PROBLEM DETAILS
Print only the lines from the one with "This screenshot has height=470, width=802." through the end of the data, exactly, and please omit pictures.

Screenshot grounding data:

--------------------

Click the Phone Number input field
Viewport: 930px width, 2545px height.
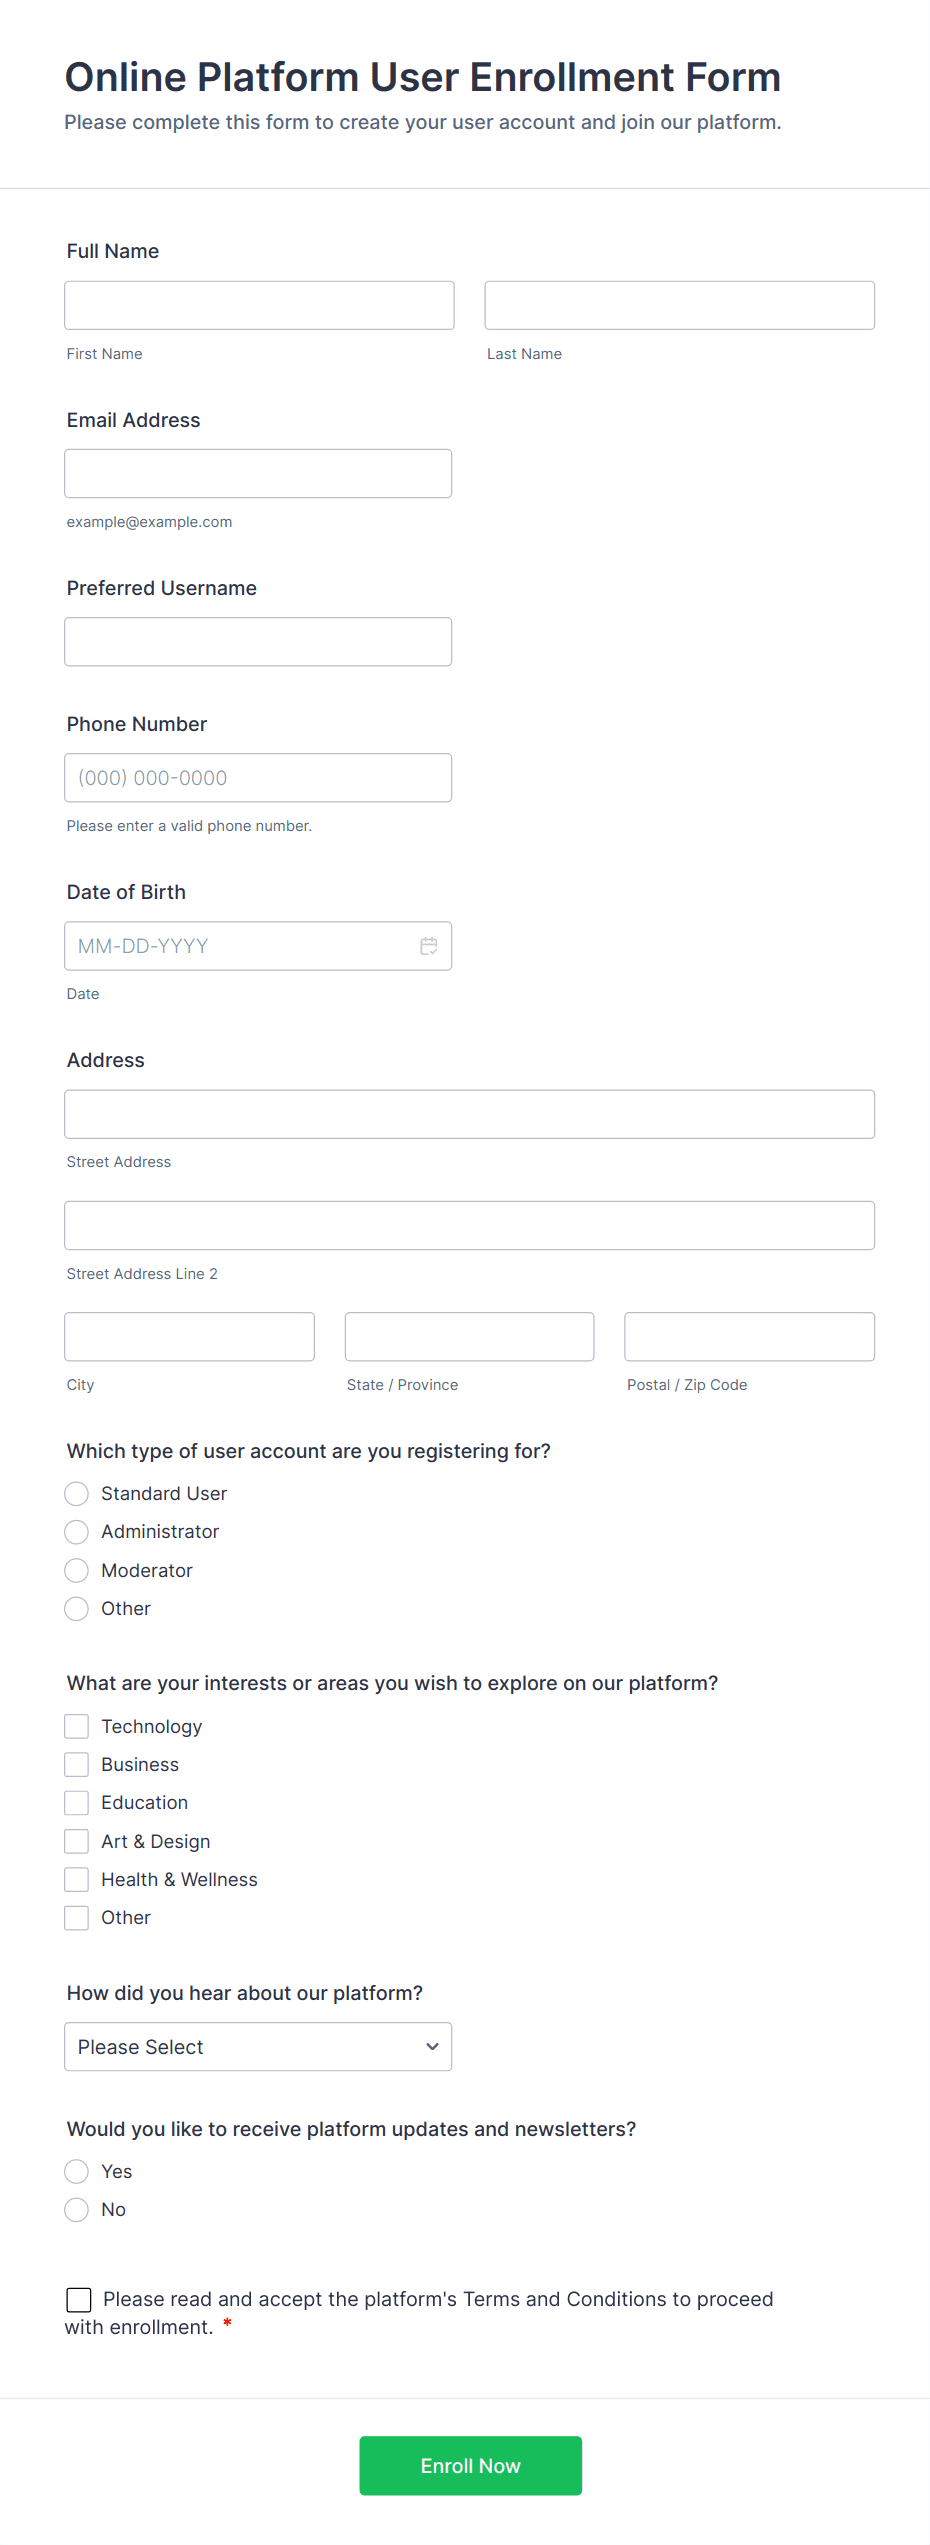[258, 777]
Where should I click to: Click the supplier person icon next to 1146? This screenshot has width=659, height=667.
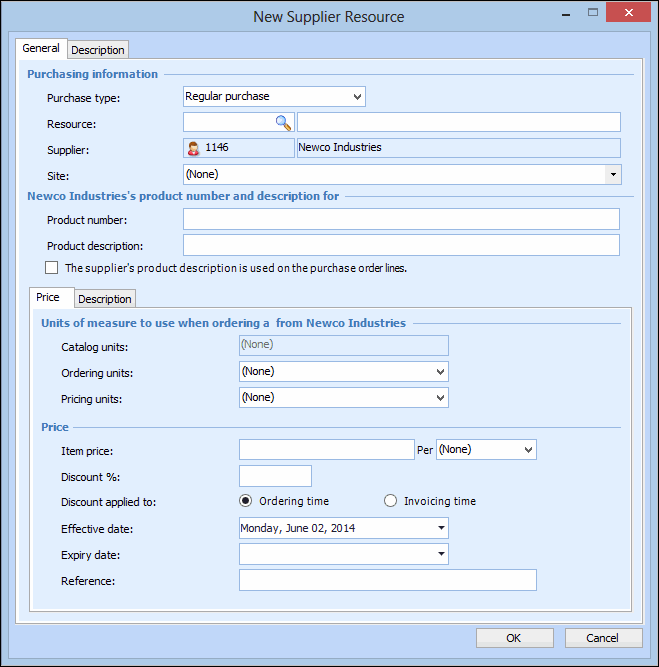click(193, 148)
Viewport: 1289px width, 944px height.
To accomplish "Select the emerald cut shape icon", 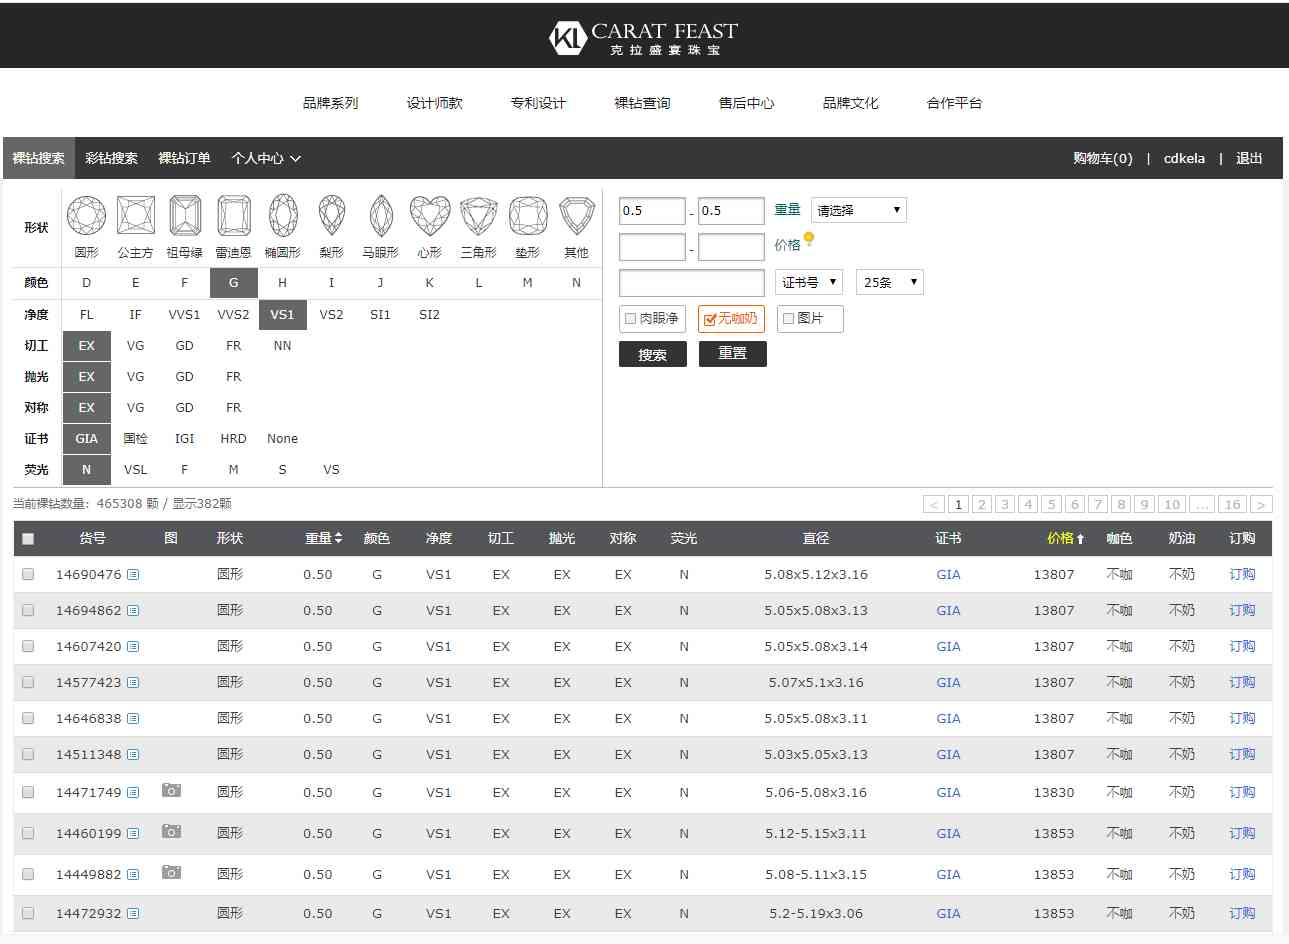I will click(x=185, y=216).
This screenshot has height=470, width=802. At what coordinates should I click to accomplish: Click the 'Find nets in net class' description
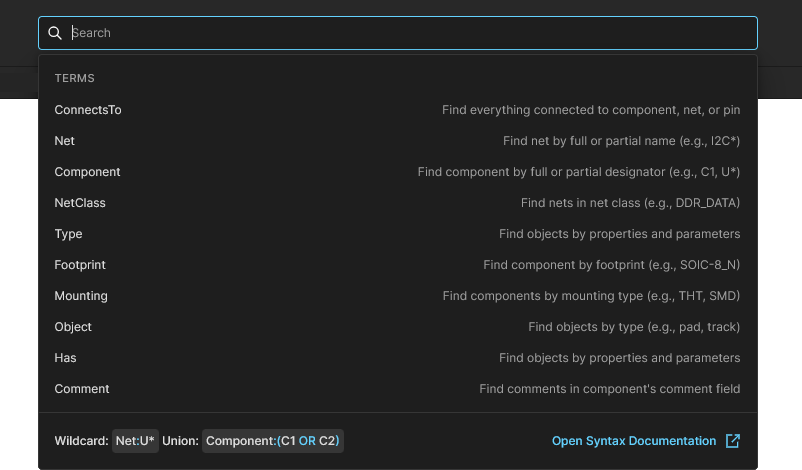pos(630,203)
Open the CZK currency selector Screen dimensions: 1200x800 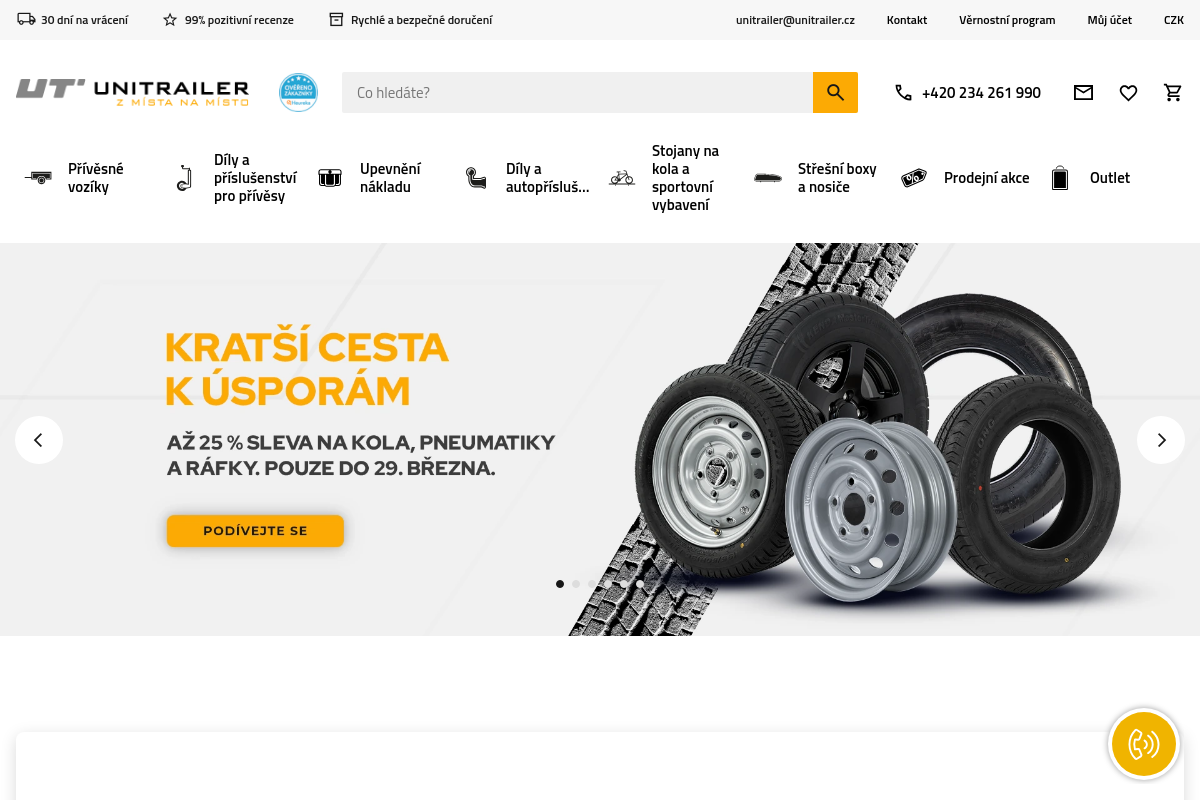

--------------------

RESULT OF THE TASK
This screenshot has height=470, width=802. At what coordinates should I click to accomplish: Click the 'Find nets in net class' description
pos(630,203)
Open the CZK currency selector Screen dimensions: 1200x800 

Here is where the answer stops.